I haven't done a blog in ages! Oops.
Since my last blog, I have been refining the DAG format so the new cards work well. I wrote a bash script to configure the memory and hashing on the cards because that's a long process. Basically you tell the script how many streams you want, how much RAM you want to give them and which card to configure and it will go away and do just that.
I validated using ostinato and the dagsnap utility which showed a pretty good balance across all the streams.
The API between DAG 4 and DAG 5 changed slightly. I need to change how the configuration works by using the new CSAPI, and I also had to drop DUCK support. I really have no idea how DUCK works, and all references to the word DUCK have disappeared from the endace documentation. I left a helpful TODO message.
I also spent a bunch of time discussing how we're going to refactor the code base in the formats to better support using two different APIs - parallel and non-parallel libtrace. In the end we decided to use a linked list to hold per stream data. The non-parallel interface will get initialised and points to the first item in the list (FORMAT_DATA_FIRST). The parallel initialisation will add more entries to the end of the list. Any code that is common between the parallel and non-parallel code just get wrapped in a way that passes the correct data structure to the method.
Implementing this took a fair amount of time as there were a lot of references to modify. It compiled, and tracestats still counts the correct number of packets. I guess I should also make sure it performs well to be sure.
Monday was a day off, and I spent most of Tuesday working on my slides and graphs as per Shane's suggestions for my NZNOG talk.
The rest of the week was spent attending NZNOG. The WAND presentation went well, however slightly overtime. There were many interesting talks and I enjoyed my time.

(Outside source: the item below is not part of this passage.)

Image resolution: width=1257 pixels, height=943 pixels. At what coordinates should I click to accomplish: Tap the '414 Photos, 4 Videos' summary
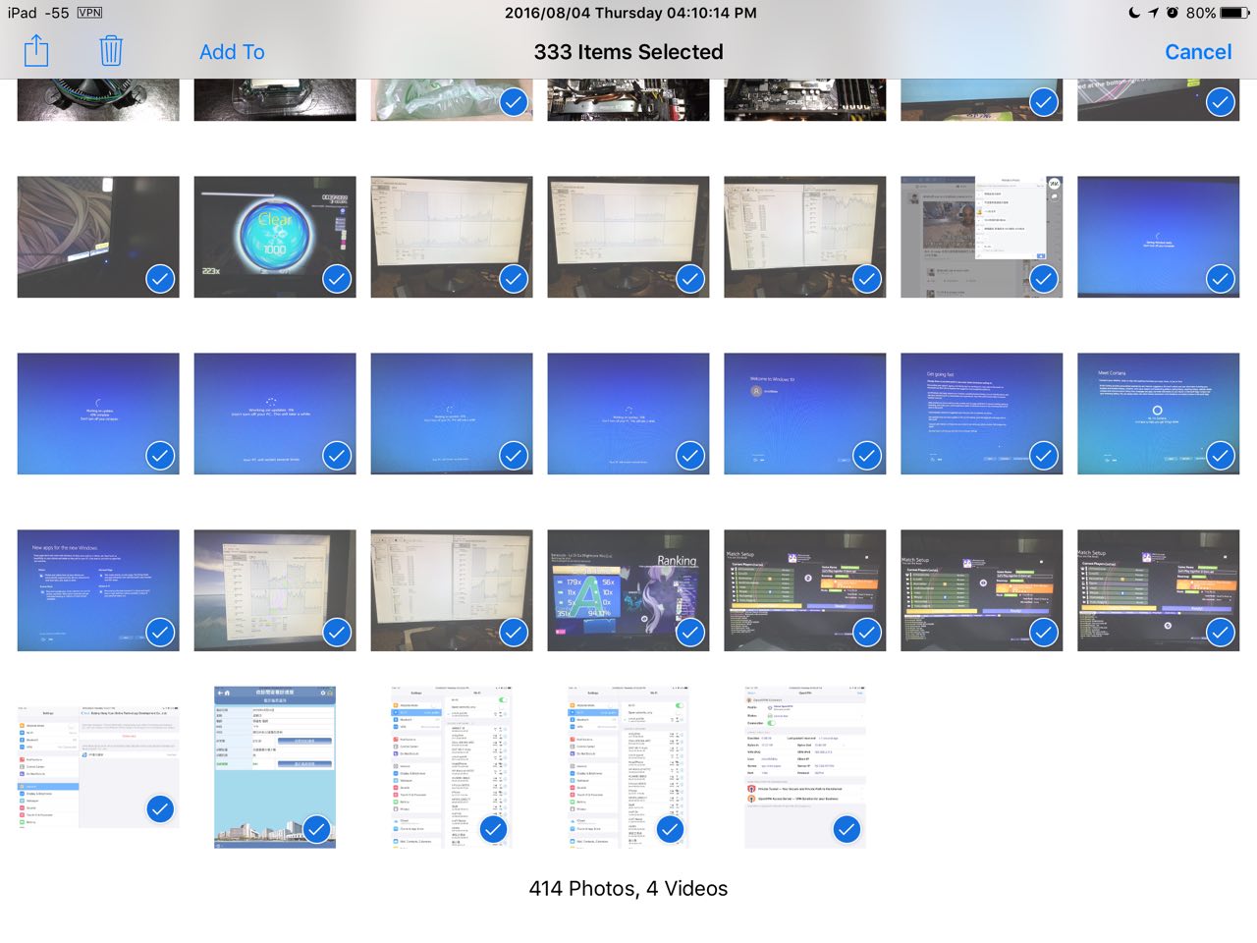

I talked to a few people interested in my research after the presentation.
Continued refactoring the pstart method and other related parts of the code.
I wrote slides for NZNOG which for the practice presentation on Thursday. I got Dan to help run some last minute results for the slides, however was still missing one graph.
On the Friday I fixed my presentation as per suggestions given after the practice presentation. And I worked on a python ostinato script to run tests and generate results automatically and left this running some situations over the weekend.
Tidied up the way signing requests were dealt with, to help make sure
that they weren't cluttering things up - checking for the certificate
before sending a (possibly unneccessary) request, deleting them when no
longer required, making sure memory is freed.
Spent Wednesday to Friday in Rotorua at the NZNOG conference.
First week back this week, so spent some time catching up on my notes
about where I left off last year. Began testing the AMP CA
initialisation, key/certificate generation and distribution from start
to finish to make sure the system worked together with the amplet
client. Also made lots of minor fixes, removing extraneous debug
messages, documentation updates, etc.
Some inconsistencies had crept into the directory structure that the
webscripts expected compared with the command line tool, so these all
now share a common configuration space. This also ties in to a new
initialisation command which will set up the directory structure as
I generate my certificates with slightly different options than the
default openssl tools do, which meant that the key portion was in a
different place in the certificate. Instead of blindly trying to load
portions of the certificate as a public key, I now properly parse them
all as ASN.1/DER strings and look for the object identifier tag that
describes and RSA key.
Spent Tuesday combining all of our slides into a single presentation and therefore fixing all the weird LibreOffice glitches that resulted (broken diagrams, funky background colours, etc.). Tweaked a few slides to be less wordy.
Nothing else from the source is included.